Like many fans and observers, I fully expected the bout between Andre Winner and Nik Lentz to make for a fun style clash. Instead, it rapidly devolved into an ugly war of detrition that Lentz won by virtue of … well, there’s not really a proper explanation for why Lentz won since the bout should have been scored a draw according to the standards of the unified rules.

Regardless, neither fighter walked away from this bout with any sort of substantial gain. Lentz will likely face a next-level lightweight who can capitalize on his dearth of offensive ability while Winner seems to be one of those guys set to disappoint everyone who tabbed him as a serious prospect.

Unless Winner starts using his footwork, there are plenty of lightweights in the UFC who can replicate Lentz’s performance against him. The inverse applies to Lentz, who was lucky to get a “W” and needs to develop some real offense before taking a dip into the deep end of the lightweight alligator-gorilla-shark-raptor tank.

Shooting In Is The Ender’s Game

If you’re ever interested in finding out what getting choked feels like, try shooting in on Dan Miller without setting it up. It’s as close to a guarantee as there is of temporarily losing the ability to breathe. After getting out-boxed by Miller nearly every moment he spent on the feet, John Salter tried shooting in for a takedown and was quickly ensnared in the figure-four guillotine that is all the rage in MMA.
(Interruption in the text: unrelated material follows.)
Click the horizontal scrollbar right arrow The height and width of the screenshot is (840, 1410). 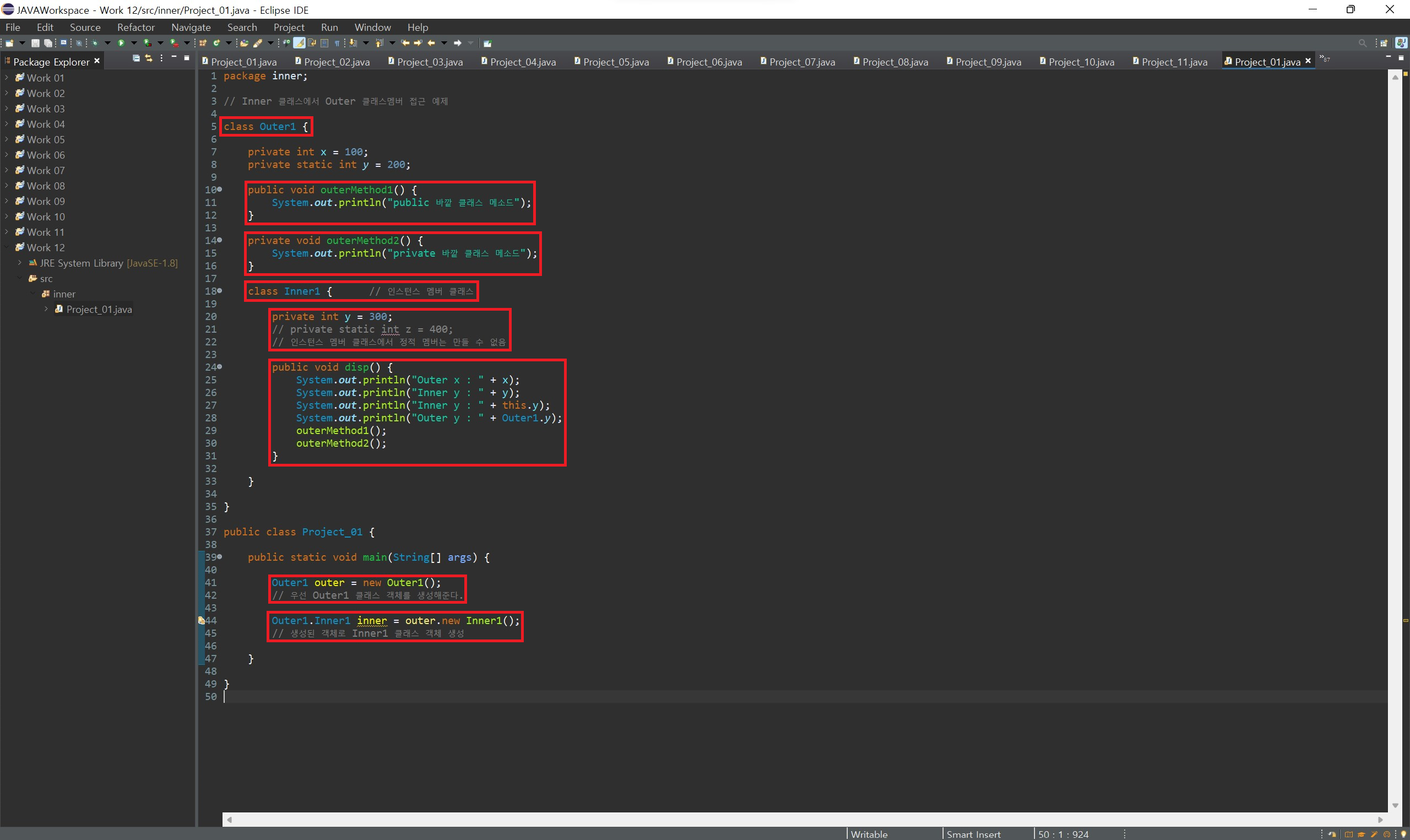click(1380, 819)
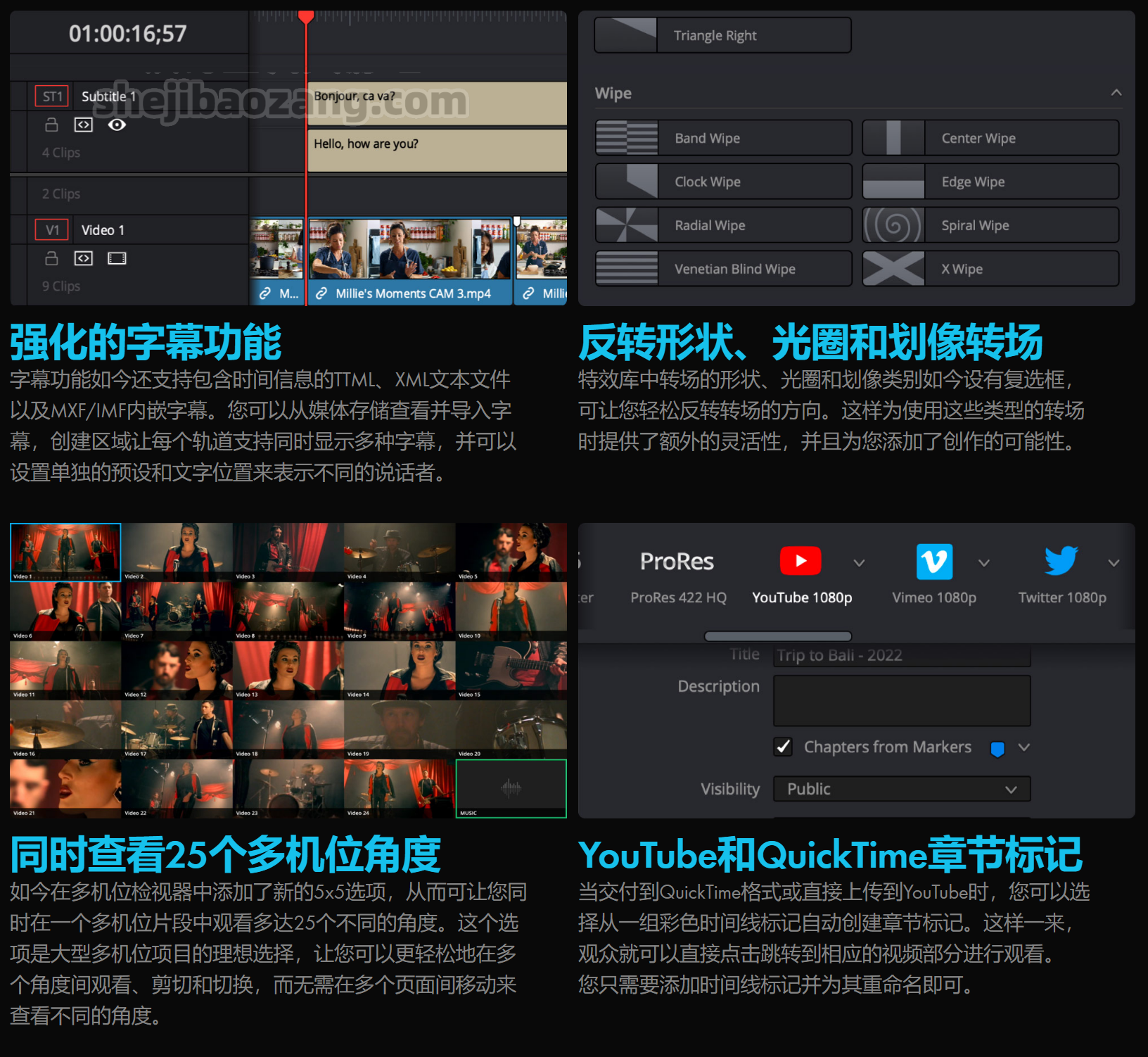Collapse the Wipe transitions category
The width and height of the screenshot is (1148, 1057).
1116,92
It was a desperately needed submission win for Miller, who was on the verge of getting cut thanks to three straight losses in the Octagon. Although it will take a Karelin-esque winning streak to get back in the middleweight title picture, at least he doesn’t have the sword of Damocles hanging over his UFC contract anymore.

For Salter this fight is hopefully a lesson learned with the lesson being to work on his boxing. Much like his preliminary compadre Lentz, he needs to set up his takedowns or else he’ll keep getting caught by any half-decent grappler.

A Clockwork Straight Armbar

Drawing welterweight siege tank Mike Pierce for your UFC debut is a rough hand to be dealt, but Amilcar Alves was hyped as being more than up to the task. As so often happens in the Octagon, hype and reality did not get along.

Showing the same substandard wrestling that has plagued many of Brazil’s grappling-centric products, Alves was all but done when it became clear he had no answer for Pierce’s deadening top control. Obviously, there is no shame in losing to Pierce, but when a Nova Uniao black belt turns the wrong way into a straight armbar, there is no choice but to assume he was looking for a way out.

At best, he committed the sort of grievous error that elucidates the need for better regional promotions in Brazil. Either way, Alves needs some time against mid-range competition outside the UFC before jumping back into the fray. The only thing Pierce needs to do is cut down to lightweight so he can start fighting people his own size. Just sayin’ it would be a pleasant change of pace for him.

Soto’s Choice

It had been a little over five minutes of beatdown for Greg Soto and there was no reason to believe Nick Osipczak wasn’t putting the finishing touches on a dominant “W.” Then something happened that rarely happens at this level of the game: The guy getting beat on decided to do something about it.

For the remainder of the fight, Soto hulked up Osipczak and did a dandy job of putting the instructions of his cornerman, Kurt “The Point Pleasant Screamer” Pellegrino, to good use. It made for an unexpected turn of events since Osipczak has been in 15-minute burners before and more than held his own. Regardless, Soto took the fight from him and bludgeoned the Brit in a fashion that not even monster ground-and-pounders like Rick Story were able to manage.

If there is a moral to this fistic story, it’s that both guys are young prospects still learning an unbelievably complex game. Some more time on the prelims would do them a world of good, and the dividends they would pay out make keeping them out of the spotlight a worthwhile choice.